→ **Requirement**
From the entries below, copy every line that holds the word "This".

[Collection entries]
::::
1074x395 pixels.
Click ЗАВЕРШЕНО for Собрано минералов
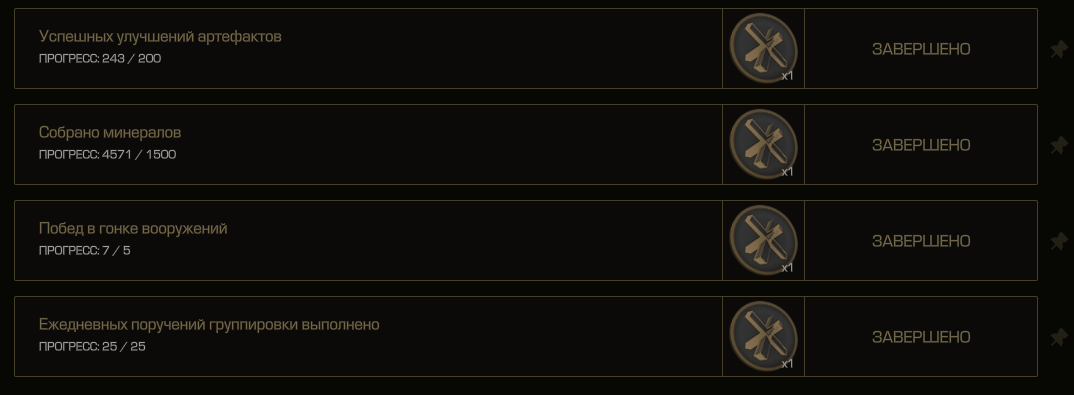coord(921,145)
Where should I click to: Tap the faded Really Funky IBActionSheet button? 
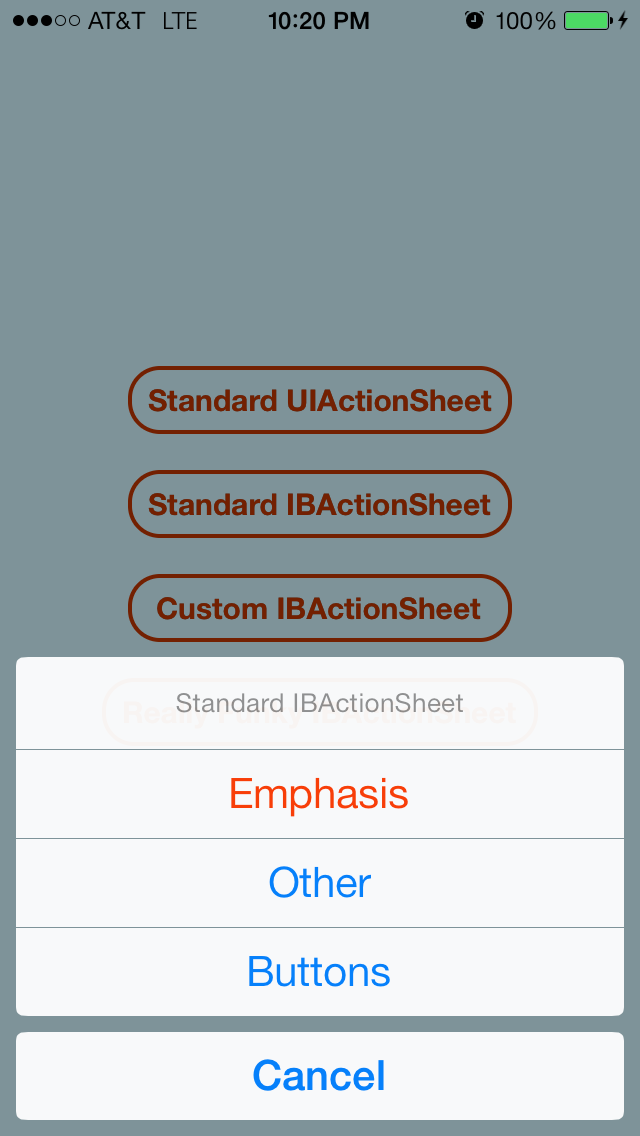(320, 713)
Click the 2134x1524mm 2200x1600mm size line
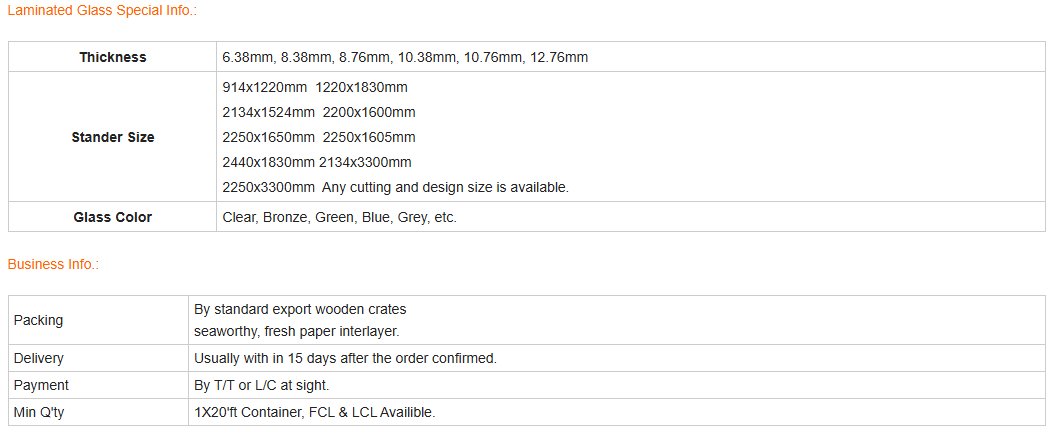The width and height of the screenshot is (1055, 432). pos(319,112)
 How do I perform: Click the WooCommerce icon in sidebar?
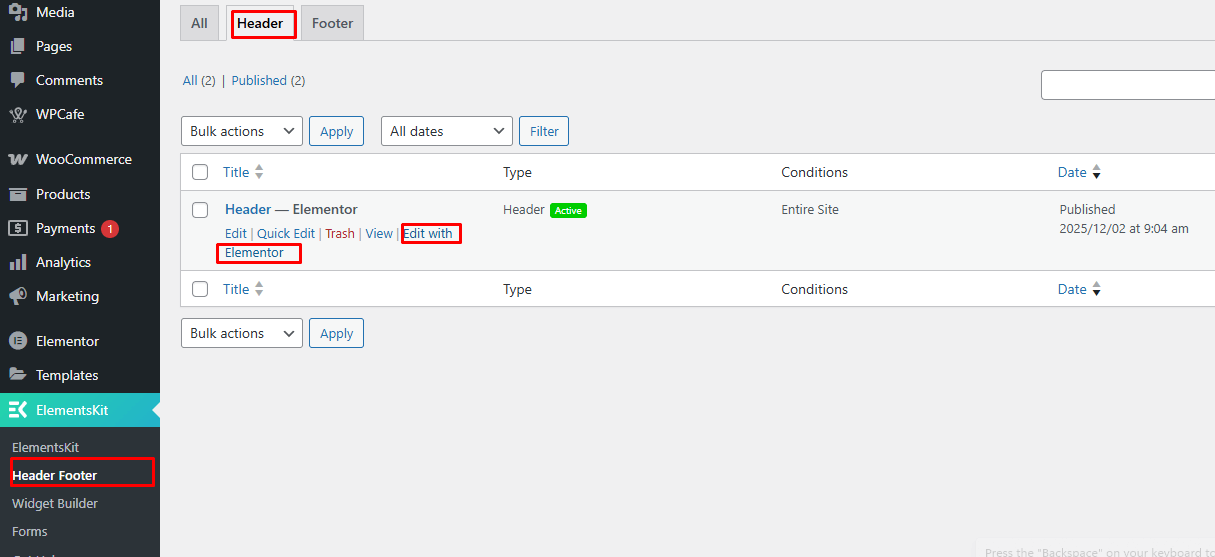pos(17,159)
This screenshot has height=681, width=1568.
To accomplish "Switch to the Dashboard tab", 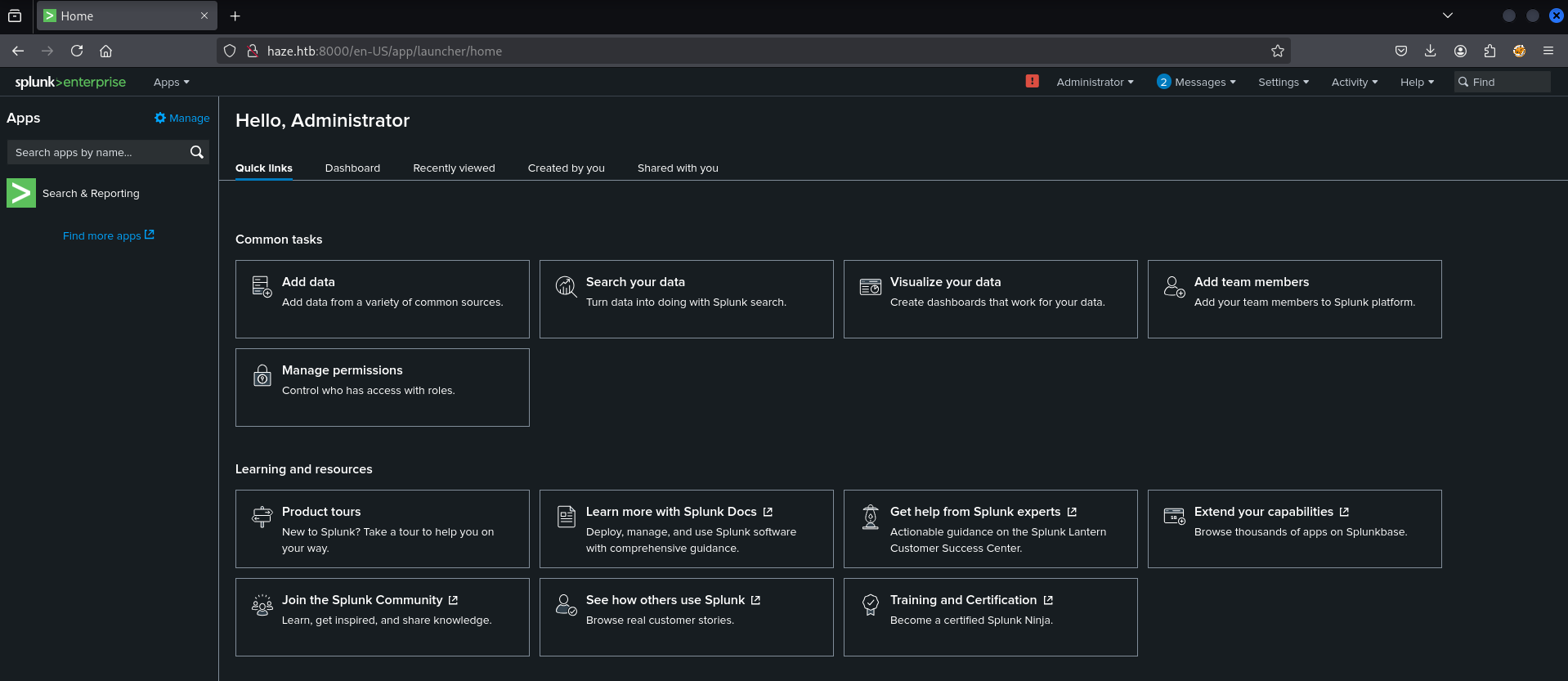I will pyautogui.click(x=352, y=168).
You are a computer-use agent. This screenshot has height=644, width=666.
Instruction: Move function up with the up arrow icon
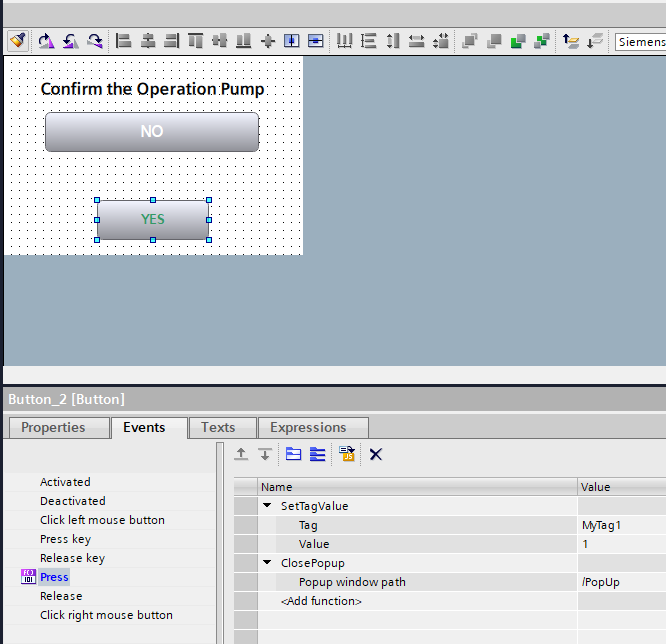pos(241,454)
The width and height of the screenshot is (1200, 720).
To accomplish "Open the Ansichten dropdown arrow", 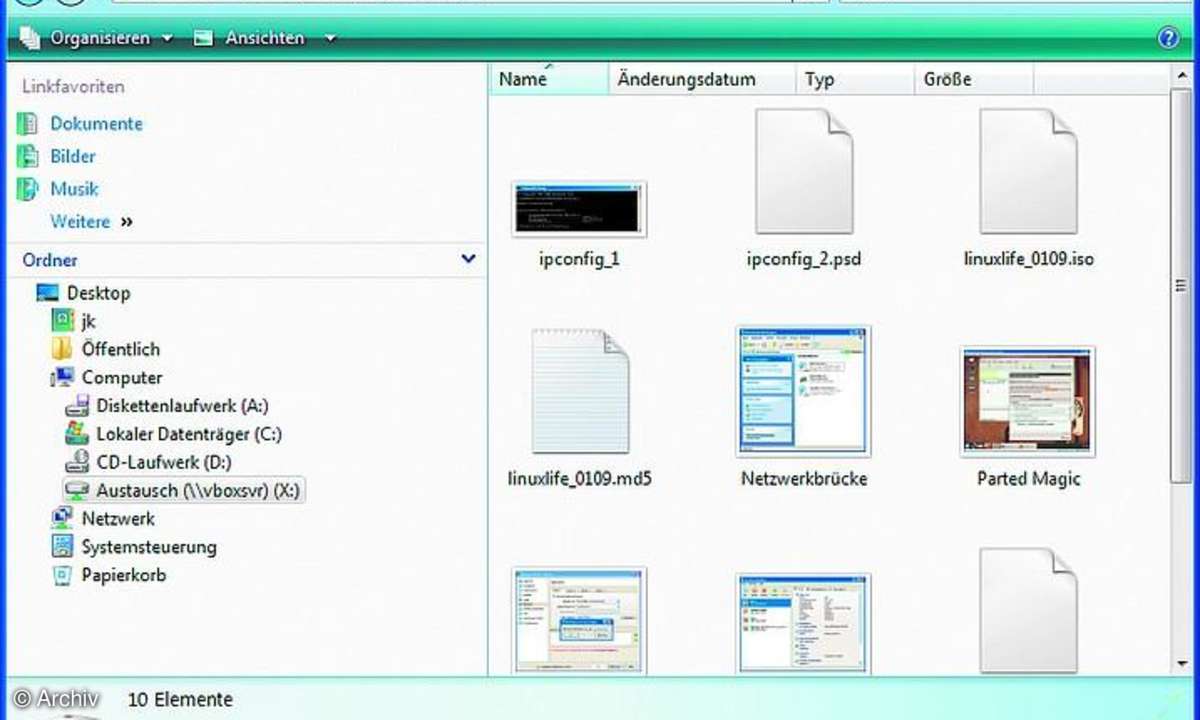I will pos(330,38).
::::
→ **Answer box**
This screenshot has height=681, width=1568.
You are a computer-use agent. This screenshot has height=644, width=666.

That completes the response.